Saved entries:

════════════════════

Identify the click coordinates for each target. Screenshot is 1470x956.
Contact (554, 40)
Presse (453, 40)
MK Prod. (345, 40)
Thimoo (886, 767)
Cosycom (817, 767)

════════════════════

EXERCISE: Each entry must be output exactly as it was written.

OUTPUT BELOW:
Identify the click coordinates for each target. Screenshot is 1470x956.
Contact (554, 40)
Presse (453, 40)
MK Prod. (345, 40)
Thimoo (886, 767)
Cosycom (817, 767)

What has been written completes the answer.